▶ DATA TO PROCESS:
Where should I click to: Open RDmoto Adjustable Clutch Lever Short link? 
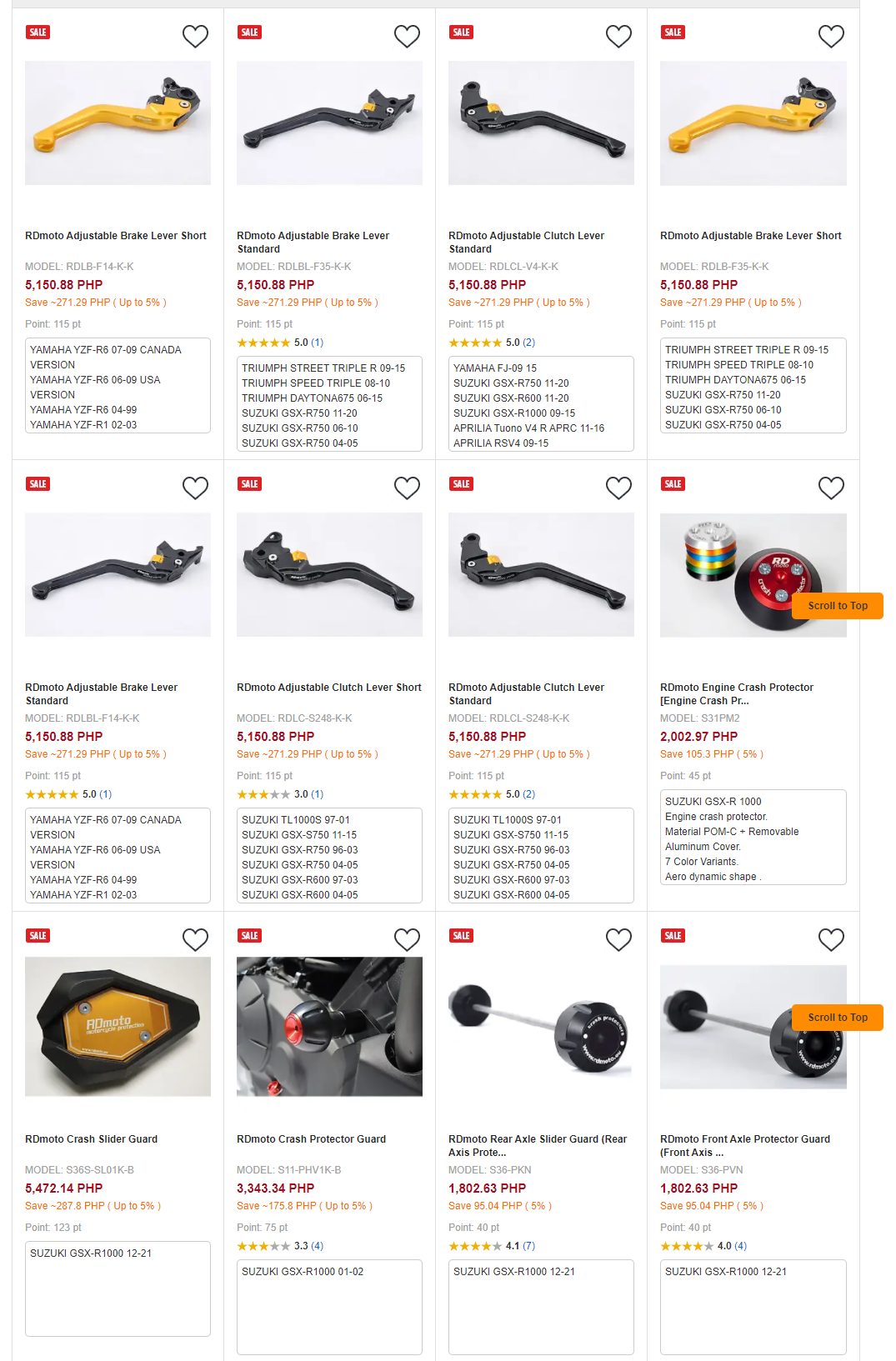329,688
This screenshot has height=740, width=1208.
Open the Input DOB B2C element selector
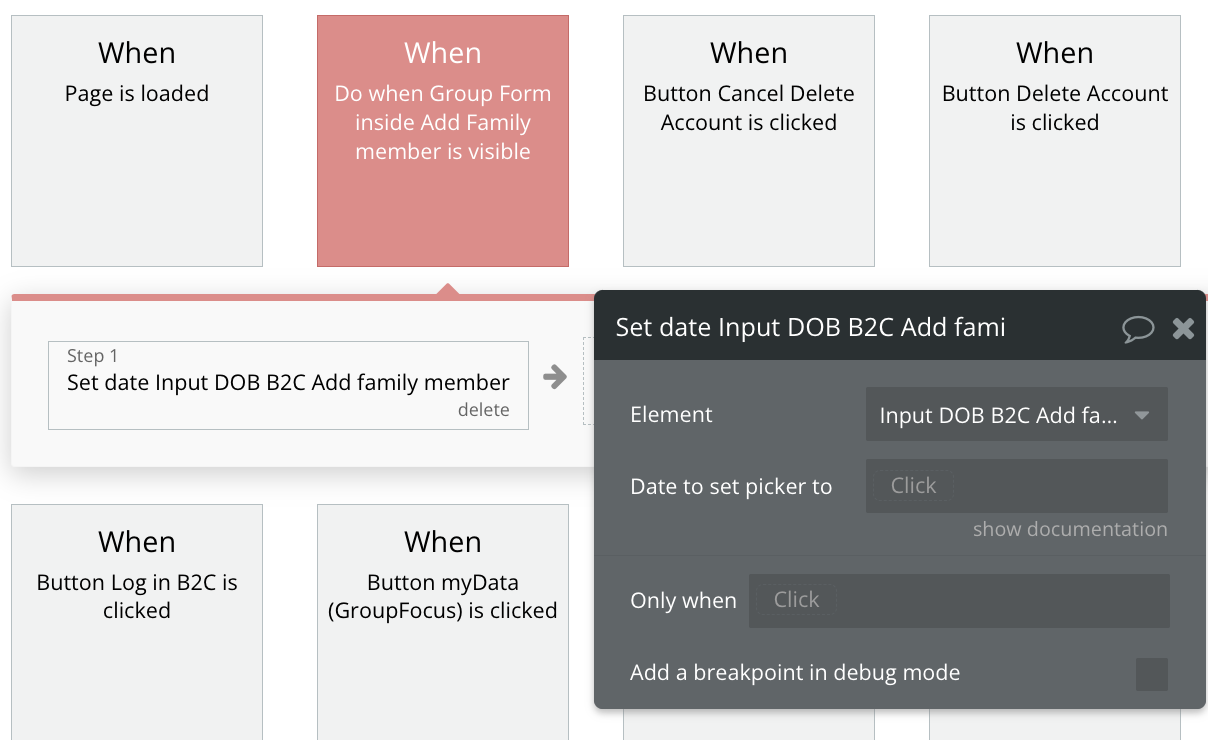click(1017, 415)
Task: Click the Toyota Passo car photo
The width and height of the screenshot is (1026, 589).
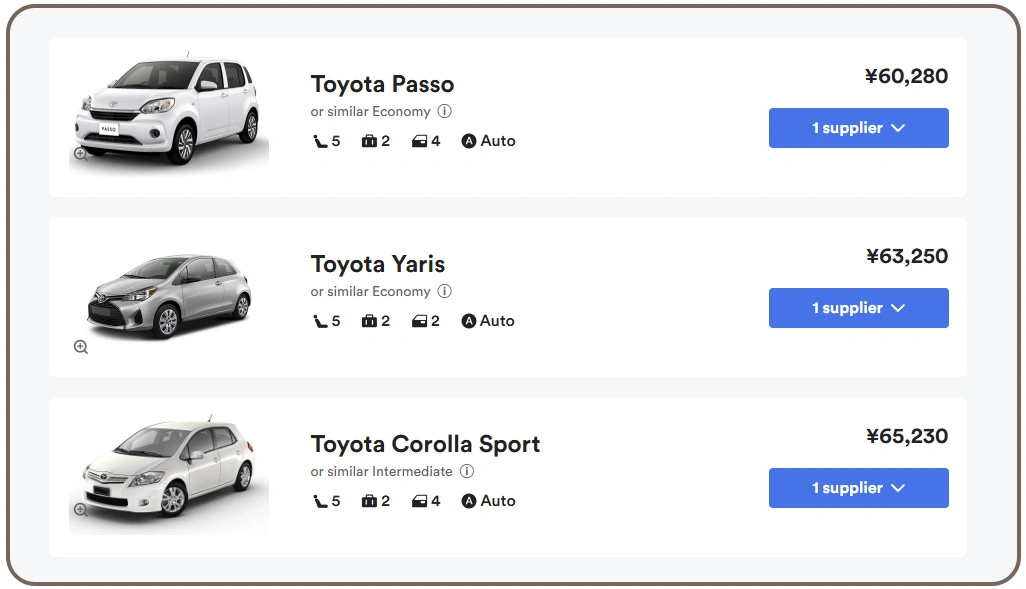Action: [x=168, y=110]
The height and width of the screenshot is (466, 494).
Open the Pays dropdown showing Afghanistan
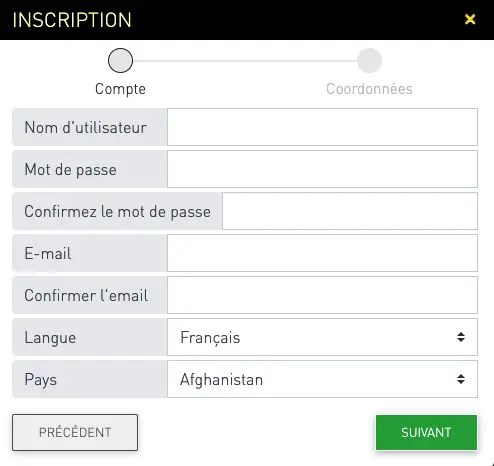322,379
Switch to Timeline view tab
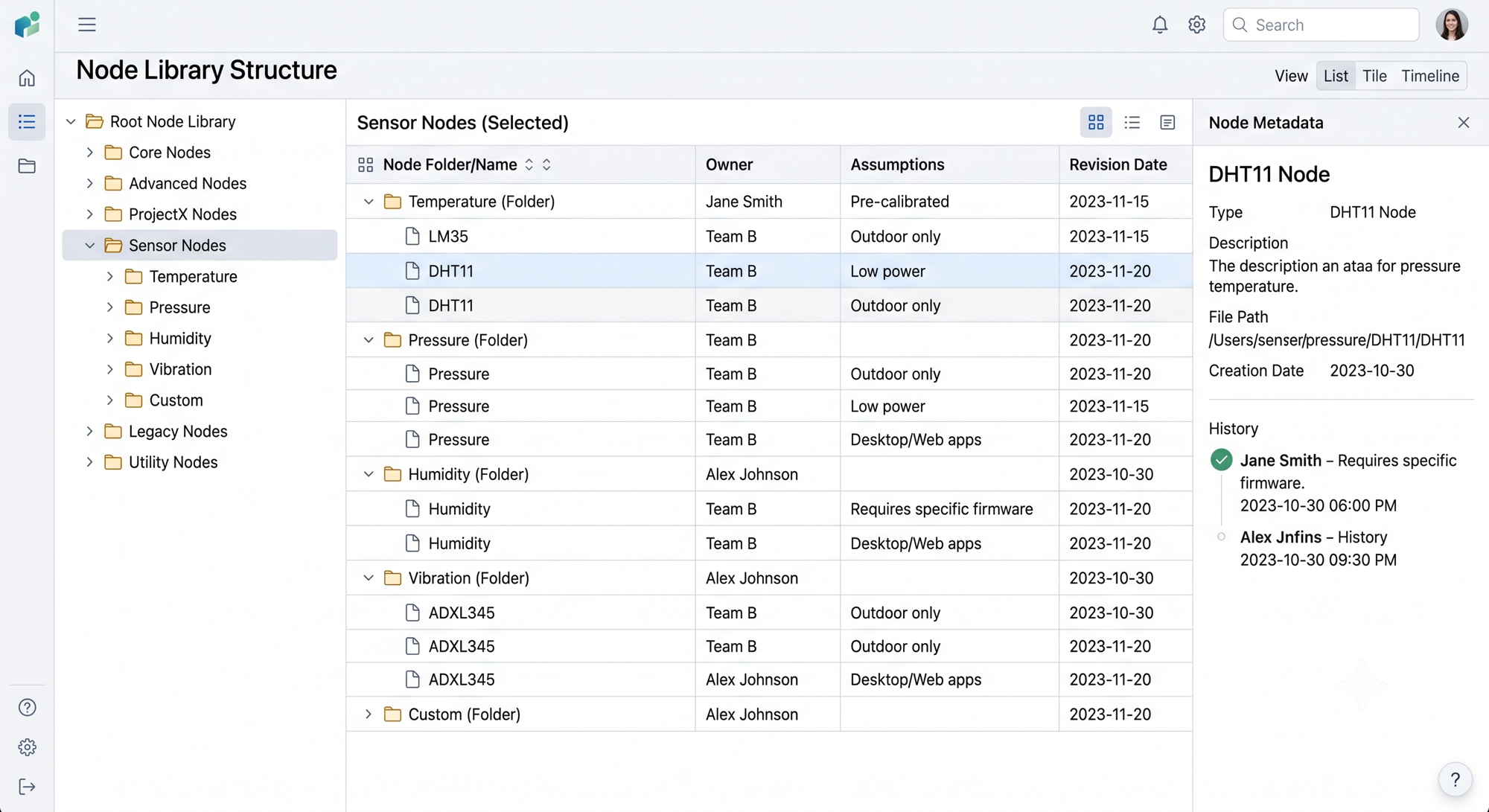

▶ PROBLEM TO WORK ON:
The answer is the listing above repeated verbatim, minus its images.

▶ COMPLETED EXERCISE:
Where should I click to: Open RDmoto Adjustable Clutch Lever Short link? 
329,688
This screenshot has height=740, width=1208.
Open the Input DOB B2C element selector
click(1017, 415)
Task: Click the Toyota Passo car photo
The width and height of the screenshot is (1026, 589).
Action: [x=168, y=110]
The height and width of the screenshot is (466, 494).
Open the Pays dropdown showing Afghanistan
322,379
Switch to Timeline view tab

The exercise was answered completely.